На одном из этих занятий Ломбарди читал про учение Аристотеля о категориях. Оно всегда вызывало ожесточенные споры среди артистов, но общего мнения в ходе этих споров не рождалось, и в конце концов дело дошло до образования отдельных лагерей. В Эрфурте собрались номиналисты, где-то в другом месте — реалисты[29]. Но если бы Лаурьена спросили, а какого же мнения придерживается он сам, он бы не смог ответить. Одни верят только в существование вещей, вторые — в их внешний облик, идею вещей. Удивленный Лаурьен не мог понять, как можно обнаружить различие между вещью и ее идеей.

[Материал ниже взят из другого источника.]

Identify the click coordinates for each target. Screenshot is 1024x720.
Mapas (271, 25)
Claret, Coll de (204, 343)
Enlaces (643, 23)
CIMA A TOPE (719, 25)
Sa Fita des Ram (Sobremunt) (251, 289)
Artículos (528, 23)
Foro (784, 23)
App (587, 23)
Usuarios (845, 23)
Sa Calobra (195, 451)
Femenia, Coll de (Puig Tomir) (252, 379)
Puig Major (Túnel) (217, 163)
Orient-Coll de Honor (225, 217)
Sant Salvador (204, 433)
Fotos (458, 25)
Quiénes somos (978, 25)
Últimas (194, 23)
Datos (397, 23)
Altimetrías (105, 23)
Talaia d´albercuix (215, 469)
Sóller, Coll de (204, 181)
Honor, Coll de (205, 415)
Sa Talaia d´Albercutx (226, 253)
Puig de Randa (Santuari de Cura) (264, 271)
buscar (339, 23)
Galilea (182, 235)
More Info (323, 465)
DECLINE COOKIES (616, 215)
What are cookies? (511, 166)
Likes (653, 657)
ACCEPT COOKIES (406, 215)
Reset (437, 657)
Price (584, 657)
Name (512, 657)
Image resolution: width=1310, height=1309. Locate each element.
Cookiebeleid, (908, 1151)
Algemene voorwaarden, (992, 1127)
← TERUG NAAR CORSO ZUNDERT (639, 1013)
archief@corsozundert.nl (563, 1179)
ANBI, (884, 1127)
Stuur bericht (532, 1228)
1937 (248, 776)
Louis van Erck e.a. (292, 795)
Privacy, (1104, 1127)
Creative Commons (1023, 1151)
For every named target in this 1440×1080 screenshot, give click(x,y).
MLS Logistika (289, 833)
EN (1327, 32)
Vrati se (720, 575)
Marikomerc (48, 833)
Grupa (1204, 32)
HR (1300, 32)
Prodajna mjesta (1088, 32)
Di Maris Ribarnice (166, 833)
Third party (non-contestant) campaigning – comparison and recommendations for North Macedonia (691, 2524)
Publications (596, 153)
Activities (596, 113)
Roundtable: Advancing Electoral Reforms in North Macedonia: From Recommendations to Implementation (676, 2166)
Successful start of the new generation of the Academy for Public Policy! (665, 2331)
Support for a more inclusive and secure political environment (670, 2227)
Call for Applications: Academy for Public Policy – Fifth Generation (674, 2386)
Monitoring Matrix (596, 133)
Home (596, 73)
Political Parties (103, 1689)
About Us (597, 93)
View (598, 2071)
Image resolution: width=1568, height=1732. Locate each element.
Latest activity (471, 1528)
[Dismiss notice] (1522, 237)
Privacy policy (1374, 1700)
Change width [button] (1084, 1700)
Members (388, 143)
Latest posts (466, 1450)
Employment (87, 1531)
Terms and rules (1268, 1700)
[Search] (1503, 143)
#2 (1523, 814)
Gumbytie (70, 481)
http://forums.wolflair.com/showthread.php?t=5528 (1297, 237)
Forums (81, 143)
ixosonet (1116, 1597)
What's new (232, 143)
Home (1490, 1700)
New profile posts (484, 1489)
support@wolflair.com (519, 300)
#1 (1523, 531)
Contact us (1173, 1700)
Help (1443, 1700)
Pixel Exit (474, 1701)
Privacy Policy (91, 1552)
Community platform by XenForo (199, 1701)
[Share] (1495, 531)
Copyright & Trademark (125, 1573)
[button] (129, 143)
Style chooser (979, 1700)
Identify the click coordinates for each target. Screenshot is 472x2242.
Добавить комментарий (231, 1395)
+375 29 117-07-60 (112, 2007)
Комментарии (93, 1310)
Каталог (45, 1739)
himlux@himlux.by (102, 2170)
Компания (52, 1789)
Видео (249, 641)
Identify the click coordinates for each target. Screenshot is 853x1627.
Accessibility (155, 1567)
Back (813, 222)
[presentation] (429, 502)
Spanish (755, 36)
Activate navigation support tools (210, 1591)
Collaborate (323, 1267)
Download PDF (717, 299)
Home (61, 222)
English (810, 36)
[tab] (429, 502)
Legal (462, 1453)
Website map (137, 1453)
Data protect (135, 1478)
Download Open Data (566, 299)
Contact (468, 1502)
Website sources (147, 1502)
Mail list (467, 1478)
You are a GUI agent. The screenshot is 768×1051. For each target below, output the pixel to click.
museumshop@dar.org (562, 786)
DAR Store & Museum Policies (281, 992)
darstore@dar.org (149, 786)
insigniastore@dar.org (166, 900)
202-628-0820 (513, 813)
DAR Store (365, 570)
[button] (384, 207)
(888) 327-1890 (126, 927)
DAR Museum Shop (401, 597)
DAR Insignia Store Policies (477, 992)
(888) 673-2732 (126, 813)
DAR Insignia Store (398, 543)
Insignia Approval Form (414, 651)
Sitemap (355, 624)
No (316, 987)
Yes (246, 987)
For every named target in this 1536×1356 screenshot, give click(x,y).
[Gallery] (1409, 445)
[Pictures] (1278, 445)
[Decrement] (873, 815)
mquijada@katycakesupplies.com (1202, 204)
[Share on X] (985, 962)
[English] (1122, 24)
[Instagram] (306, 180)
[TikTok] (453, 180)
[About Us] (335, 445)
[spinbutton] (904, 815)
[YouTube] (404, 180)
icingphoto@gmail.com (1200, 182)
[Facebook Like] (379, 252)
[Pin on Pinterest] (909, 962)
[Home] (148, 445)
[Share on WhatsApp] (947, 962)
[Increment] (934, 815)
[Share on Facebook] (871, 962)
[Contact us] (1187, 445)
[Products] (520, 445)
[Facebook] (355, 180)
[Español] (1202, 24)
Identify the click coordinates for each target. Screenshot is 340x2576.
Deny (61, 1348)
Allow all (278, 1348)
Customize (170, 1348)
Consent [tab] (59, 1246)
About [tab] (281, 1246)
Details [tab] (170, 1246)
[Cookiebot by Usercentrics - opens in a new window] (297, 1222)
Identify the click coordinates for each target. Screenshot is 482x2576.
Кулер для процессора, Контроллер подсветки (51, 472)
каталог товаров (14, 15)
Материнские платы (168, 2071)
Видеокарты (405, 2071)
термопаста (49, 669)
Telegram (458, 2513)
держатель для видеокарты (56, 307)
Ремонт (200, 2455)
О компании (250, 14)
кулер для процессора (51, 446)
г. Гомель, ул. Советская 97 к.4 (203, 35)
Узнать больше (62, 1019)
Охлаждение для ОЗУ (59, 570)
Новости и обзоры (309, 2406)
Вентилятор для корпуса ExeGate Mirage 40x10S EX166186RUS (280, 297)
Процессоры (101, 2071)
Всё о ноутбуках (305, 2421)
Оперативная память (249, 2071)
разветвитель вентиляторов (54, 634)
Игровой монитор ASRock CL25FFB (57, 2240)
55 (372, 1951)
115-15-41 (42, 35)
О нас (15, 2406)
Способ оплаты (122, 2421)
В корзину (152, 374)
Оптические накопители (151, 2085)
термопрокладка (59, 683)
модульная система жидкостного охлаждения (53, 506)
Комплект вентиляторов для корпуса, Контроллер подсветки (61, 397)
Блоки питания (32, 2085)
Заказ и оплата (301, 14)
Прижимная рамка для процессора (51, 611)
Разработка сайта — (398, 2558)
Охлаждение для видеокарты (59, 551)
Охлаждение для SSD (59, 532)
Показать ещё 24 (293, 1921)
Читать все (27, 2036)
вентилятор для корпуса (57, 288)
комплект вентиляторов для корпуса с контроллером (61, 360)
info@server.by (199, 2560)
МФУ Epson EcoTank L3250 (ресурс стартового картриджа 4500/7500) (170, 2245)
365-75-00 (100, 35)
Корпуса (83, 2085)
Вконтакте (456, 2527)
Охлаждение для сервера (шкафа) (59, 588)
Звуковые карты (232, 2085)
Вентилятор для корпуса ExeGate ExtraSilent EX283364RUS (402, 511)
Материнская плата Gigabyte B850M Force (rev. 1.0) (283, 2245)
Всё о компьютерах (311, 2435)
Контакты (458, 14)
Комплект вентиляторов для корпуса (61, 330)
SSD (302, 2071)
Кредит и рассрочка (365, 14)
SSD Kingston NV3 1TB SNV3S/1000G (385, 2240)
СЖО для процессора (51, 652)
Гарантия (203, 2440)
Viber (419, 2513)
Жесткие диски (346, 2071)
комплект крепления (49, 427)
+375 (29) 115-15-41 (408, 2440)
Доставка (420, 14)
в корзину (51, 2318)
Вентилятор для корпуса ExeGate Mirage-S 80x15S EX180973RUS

Голос Ломбарди нагонял на него сон. Если бы Лаурьену не приходилось конспектировать и хотя бы таким способом заставлять свой дух бодрствовать, он бы давно погрузился в глубокий сон. Да и не очень-то он пока во всем этом разобрался. Что это за категории, из-за которых философам приходится драться до крови?
Ломбарди сначала читал, а потом комментировал, но при этом он прибегал к цитированию других комментаторов и толкователей. Он всё комментировал и комментировал, и вскоре в голове у Лаурьена образовался целый клубок из вопросов; он запутывался все больше и больше и в конце концов просто вытаращился на Ломбарди, открыв рот.
— Ну, — сказал наконец Ломбарди и изобразил на лице улыбку, — совершенно очевидно, что речь идет о сущности вещей и об их внешнем проявлении. То есть что имеет большую ценность — общие идеи или отдельные вещи? Как ты думаешь?